Wajar saja akhirnya di dalam negeri kejahatan semakin marak, sedangkan masyarakat yang bertaruh nasib di luar negeri mendapatkan nasib yang buruk. Jika saja negara mampu mensejahterakan rakyat, tentu kasus-kasus ini tidak mungkin ada. Jikapun ada, sangat minim angkanya. SDA bukan membawa berkah, namun seolah seperti kutukan.

Kemiskinan  di Indonesia terjadi karena kesalahan sistem ekonomi yang diterapkan.  Sistem kapitalisme yang diterapkan negeri ini nyatanya membolehkan perampasan SDA. Dalam perspektif kapitalisme, sumber daya alam diperebutkan lewat free fight liberalism (kebebasan yang tidak terkendali).
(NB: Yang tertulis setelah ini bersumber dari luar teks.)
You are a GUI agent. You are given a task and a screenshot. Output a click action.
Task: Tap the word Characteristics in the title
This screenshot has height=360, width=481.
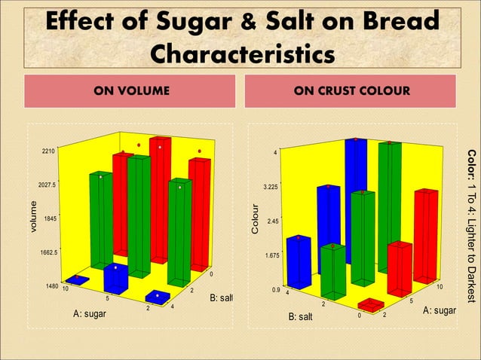click(x=241, y=55)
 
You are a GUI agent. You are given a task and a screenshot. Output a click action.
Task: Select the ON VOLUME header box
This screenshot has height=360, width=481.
click(x=131, y=91)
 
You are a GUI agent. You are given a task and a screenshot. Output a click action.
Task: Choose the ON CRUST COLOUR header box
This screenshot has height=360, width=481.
click(x=352, y=91)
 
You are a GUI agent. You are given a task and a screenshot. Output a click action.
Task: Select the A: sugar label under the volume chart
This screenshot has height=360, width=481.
click(x=89, y=313)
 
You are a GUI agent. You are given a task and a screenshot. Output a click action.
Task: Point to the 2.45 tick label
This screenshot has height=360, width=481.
click(x=271, y=221)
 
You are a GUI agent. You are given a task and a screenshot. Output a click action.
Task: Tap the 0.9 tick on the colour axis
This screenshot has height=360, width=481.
click(x=276, y=289)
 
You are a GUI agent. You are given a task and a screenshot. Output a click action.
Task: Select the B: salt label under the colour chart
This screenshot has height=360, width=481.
click(x=305, y=316)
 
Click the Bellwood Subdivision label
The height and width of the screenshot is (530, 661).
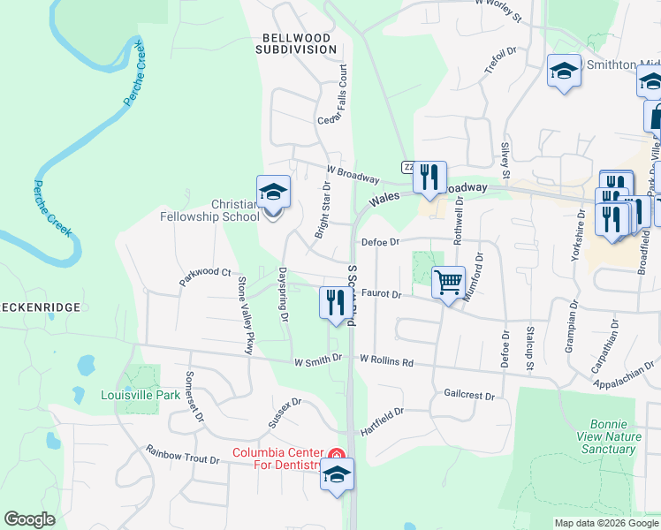coord(296,44)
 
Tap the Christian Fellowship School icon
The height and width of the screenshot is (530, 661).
coord(273,193)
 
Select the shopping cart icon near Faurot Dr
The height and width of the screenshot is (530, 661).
coord(449,284)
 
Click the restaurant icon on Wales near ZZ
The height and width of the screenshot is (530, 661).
coord(429,178)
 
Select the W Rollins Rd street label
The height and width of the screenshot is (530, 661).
coord(387,360)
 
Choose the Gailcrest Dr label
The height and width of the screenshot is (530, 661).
coord(469,395)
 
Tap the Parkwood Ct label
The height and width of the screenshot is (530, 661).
coord(204,277)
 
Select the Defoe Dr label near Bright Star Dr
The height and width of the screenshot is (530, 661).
coord(380,241)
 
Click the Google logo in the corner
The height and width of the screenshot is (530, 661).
coord(29,519)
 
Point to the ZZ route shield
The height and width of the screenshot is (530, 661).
coord(407,166)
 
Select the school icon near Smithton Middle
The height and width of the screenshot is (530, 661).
coord(564,72)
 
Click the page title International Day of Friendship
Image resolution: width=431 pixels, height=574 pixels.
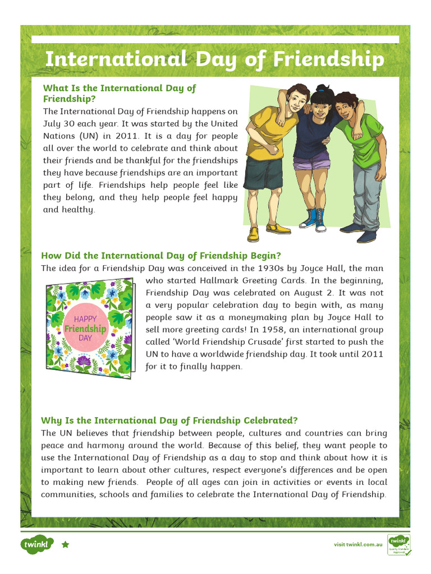click(x=214, y=59)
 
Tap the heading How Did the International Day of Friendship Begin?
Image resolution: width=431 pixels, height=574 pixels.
click(x=161, y=256)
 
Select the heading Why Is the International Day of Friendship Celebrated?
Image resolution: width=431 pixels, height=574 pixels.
click(x=169, y=420)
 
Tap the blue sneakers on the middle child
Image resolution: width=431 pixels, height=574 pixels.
click(x=314, y=219)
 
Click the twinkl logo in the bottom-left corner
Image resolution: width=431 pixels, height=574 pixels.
click(x=37, y=544)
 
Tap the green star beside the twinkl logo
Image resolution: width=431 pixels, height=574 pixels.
click(x=65, y=544)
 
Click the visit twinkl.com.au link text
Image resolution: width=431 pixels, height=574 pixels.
click(x=358, y=544)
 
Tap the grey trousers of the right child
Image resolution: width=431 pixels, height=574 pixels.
click(x=365, y=193)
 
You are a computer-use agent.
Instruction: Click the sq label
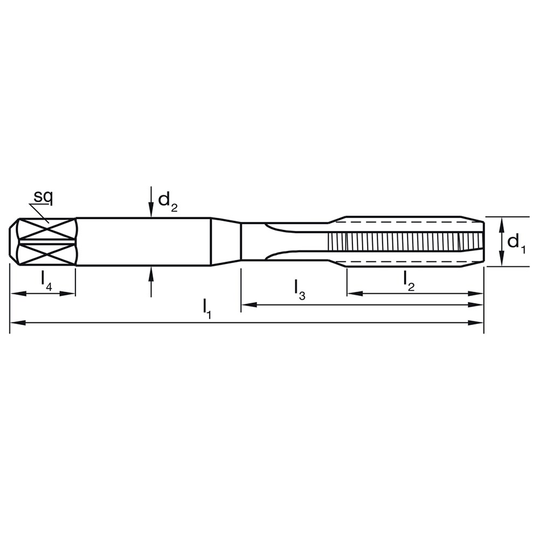click(43, 197)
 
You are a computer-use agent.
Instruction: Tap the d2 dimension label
click(168, 202)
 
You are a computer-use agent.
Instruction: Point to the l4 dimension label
click(46, 281)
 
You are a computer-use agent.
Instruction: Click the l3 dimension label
click(299, 290)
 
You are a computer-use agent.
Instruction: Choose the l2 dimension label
click(409, 281)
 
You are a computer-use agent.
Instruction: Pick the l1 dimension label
click(206, 308)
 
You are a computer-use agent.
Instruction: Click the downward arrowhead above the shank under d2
click(151, 210)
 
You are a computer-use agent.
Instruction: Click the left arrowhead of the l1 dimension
click(18, 323)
Akhirnya, kemakmuran SDA hanya dinikmati 1% kelompok yang menguasainya, sedangkan 99% kelompok sisanya harus berebut sisa-sisa sumber daya yang telah dirampas tadi.

Walhasil, pengolahan SDA yang  seharusnya mampu  membuka lapangan kerja  dan mensejahterakan rakyat hanya mimpi belaka. Pengolahan SDA justru diberikan kepada tenaga kerja asing, dan hasil dari pengolahannya sebagian besar dinikmati oleh para kapitalis yang berkuasa.

Solusi Islam

Islam memiliki sistem ekonomi yang mampu memberikan jaminan kesejahteraan rakyat dan juga membuka lapangan kerja yang luas. Didalam konsep ekonominya, negara di dalam Islam memiliki pemasukan tetap, yaitu dari fai, kharaj, zakat, seperlima harta rikaz, dan jizyah.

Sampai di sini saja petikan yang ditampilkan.